What you have to do: Give the lines from the start of the records through the line that contains "coord(680,30)", inclusive, as a numbered list with blank lines omitted.

------ Material for the task

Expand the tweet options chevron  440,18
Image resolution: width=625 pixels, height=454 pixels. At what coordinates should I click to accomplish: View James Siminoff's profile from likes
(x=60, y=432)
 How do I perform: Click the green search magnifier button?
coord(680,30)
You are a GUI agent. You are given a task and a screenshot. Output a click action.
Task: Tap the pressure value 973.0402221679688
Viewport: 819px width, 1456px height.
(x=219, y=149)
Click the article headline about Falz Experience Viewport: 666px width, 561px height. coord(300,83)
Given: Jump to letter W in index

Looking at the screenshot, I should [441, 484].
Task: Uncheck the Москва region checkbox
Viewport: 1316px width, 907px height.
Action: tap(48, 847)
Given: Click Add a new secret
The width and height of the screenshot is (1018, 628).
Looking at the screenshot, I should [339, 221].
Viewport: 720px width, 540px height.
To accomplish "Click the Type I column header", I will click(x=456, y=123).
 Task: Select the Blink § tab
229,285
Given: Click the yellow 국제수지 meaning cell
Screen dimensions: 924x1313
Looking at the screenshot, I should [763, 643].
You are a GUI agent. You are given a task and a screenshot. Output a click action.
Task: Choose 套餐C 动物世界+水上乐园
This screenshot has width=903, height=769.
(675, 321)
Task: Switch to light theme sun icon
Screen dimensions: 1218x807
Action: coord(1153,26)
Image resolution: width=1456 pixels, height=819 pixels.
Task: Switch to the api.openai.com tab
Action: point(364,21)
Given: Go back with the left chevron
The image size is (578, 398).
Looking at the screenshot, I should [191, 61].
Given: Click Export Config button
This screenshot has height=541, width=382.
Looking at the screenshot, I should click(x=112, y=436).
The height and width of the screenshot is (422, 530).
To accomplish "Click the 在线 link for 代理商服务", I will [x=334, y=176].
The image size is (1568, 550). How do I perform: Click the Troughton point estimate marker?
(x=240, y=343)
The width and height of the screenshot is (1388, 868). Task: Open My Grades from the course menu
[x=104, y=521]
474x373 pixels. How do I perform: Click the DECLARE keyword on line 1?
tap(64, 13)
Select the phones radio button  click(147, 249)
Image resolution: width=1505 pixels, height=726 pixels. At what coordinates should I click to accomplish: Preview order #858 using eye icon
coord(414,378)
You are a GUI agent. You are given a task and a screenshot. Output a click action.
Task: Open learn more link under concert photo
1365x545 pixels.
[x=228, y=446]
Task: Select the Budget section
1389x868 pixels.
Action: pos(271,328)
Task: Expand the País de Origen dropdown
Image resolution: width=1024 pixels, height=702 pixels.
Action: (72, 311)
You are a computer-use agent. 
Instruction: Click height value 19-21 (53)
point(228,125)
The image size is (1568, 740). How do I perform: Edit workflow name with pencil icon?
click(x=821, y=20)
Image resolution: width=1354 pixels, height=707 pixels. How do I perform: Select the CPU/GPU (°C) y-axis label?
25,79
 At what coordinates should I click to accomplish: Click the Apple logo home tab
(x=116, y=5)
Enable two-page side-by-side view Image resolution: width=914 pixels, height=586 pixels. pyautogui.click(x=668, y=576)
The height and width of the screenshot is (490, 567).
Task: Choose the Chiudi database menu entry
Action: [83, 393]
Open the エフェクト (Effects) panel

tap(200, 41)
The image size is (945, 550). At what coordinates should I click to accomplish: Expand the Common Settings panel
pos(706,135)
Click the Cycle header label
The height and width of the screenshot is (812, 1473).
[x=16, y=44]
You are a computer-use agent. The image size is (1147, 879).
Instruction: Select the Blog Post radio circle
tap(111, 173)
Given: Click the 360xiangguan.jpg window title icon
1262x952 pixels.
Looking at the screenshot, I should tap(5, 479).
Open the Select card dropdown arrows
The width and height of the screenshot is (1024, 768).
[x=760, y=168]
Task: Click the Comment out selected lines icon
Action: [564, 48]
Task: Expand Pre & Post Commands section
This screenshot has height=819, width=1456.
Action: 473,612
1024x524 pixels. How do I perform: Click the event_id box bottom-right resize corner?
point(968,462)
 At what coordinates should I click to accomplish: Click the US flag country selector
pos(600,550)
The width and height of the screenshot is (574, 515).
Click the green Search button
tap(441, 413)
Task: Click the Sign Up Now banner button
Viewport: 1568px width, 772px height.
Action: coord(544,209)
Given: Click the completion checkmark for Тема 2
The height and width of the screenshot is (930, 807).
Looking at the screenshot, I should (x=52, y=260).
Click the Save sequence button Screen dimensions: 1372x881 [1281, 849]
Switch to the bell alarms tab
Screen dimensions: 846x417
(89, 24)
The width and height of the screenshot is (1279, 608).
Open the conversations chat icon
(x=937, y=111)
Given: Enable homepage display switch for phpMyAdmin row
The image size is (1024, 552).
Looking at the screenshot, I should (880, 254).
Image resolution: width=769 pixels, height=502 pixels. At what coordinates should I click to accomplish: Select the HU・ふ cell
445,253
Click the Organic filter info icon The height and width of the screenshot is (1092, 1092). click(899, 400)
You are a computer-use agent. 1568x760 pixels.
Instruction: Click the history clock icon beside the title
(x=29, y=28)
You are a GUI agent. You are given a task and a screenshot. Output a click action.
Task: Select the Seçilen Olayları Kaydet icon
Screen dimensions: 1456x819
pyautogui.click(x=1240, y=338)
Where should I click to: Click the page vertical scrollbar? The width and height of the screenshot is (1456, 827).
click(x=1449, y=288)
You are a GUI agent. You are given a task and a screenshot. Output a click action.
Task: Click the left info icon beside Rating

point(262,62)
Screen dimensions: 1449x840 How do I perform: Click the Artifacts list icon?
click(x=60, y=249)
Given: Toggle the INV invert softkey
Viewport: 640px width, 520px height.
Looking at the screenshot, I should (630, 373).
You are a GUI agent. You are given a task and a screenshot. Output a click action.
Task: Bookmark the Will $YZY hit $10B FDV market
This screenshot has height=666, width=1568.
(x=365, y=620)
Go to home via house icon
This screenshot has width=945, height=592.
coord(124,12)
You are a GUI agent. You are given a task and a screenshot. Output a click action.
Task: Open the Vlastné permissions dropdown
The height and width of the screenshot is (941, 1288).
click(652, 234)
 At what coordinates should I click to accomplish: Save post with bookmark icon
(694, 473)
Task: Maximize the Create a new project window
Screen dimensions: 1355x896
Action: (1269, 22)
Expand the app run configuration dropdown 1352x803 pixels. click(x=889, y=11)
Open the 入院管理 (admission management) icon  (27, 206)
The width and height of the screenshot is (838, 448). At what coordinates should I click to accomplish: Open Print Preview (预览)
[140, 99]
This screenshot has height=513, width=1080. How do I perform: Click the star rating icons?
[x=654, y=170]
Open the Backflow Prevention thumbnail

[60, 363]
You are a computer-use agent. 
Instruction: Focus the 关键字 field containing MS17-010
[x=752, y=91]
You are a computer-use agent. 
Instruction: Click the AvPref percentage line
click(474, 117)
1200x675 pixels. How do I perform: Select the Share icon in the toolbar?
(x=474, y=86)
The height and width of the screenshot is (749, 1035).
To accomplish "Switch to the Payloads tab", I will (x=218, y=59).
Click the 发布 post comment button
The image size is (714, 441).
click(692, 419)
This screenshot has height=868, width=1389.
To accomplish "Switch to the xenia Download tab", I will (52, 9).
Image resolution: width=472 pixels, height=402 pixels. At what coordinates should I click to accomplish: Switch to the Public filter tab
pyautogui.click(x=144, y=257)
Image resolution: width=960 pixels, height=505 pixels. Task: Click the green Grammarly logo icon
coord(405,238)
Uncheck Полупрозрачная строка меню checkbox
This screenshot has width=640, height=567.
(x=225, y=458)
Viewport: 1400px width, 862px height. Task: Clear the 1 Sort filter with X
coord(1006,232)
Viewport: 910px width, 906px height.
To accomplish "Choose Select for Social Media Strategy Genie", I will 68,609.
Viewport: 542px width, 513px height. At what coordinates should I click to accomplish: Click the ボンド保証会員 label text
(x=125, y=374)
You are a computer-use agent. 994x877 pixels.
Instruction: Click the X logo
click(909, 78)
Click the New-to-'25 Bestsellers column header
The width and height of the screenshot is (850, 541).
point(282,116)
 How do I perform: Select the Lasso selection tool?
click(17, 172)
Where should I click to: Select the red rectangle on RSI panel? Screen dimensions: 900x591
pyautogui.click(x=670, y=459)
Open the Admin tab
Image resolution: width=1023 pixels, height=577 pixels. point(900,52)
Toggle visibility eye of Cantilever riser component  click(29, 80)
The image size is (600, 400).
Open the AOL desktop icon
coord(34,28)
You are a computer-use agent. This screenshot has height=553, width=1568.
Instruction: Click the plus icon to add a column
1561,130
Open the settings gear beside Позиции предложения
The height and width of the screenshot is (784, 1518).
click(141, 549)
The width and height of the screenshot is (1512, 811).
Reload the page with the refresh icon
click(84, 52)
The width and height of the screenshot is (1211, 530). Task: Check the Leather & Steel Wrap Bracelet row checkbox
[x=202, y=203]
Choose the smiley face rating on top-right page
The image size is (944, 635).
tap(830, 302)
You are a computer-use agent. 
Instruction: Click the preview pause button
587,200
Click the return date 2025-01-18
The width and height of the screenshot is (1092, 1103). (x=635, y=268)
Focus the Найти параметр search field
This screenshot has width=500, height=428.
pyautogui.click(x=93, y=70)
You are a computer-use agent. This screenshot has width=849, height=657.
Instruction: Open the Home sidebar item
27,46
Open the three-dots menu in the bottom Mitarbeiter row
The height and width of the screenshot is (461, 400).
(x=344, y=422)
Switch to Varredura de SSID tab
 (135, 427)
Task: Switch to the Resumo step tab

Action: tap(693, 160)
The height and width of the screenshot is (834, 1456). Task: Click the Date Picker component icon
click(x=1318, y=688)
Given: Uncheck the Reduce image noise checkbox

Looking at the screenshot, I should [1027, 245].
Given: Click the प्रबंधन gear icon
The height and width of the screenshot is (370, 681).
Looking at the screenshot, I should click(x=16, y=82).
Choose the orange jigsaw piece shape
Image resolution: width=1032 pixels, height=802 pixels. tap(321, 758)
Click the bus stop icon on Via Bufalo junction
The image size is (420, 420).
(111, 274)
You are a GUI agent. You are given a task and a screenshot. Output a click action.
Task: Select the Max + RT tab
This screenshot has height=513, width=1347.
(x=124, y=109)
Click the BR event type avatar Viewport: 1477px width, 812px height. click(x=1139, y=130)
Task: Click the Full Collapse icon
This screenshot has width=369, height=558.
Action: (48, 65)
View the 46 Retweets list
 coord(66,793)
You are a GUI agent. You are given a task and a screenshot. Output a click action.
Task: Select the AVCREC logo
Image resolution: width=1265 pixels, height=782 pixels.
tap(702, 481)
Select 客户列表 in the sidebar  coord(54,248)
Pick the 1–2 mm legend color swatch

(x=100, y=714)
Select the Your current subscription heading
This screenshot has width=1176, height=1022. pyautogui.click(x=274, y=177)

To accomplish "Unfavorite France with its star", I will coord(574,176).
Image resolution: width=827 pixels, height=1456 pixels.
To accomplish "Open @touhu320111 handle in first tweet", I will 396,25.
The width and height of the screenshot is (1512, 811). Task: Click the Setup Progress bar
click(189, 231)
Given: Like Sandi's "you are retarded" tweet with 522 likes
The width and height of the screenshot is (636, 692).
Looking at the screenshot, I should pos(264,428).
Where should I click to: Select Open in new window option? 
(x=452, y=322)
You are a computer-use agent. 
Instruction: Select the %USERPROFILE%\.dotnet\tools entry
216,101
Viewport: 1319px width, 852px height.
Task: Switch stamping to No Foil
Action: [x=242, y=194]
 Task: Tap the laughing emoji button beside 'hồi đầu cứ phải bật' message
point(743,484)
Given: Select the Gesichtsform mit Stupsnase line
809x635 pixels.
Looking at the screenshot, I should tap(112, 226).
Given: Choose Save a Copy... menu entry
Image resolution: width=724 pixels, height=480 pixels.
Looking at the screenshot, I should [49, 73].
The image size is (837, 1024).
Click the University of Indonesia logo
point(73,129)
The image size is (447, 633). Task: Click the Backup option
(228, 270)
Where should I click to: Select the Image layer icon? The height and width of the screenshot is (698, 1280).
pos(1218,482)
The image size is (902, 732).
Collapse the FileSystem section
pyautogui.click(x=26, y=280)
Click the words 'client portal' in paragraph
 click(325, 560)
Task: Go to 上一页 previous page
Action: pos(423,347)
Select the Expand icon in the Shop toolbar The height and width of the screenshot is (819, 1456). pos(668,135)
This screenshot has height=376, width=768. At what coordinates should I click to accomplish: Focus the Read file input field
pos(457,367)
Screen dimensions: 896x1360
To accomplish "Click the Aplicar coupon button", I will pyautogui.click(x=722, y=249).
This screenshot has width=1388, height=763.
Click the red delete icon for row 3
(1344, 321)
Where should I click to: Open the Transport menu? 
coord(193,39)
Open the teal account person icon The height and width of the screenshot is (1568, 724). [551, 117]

------------

The answer:
1. Expand the tweet options chevron  440,18
2. Image resolution: width=625 pixels, height=454 pixels. At what coordinates should I click to accomplish: View James Siminoff's profile from likes
3. (x=60, y=432)
4.  How do I perform: Click the green search magnifier button?
5. coord(680,30)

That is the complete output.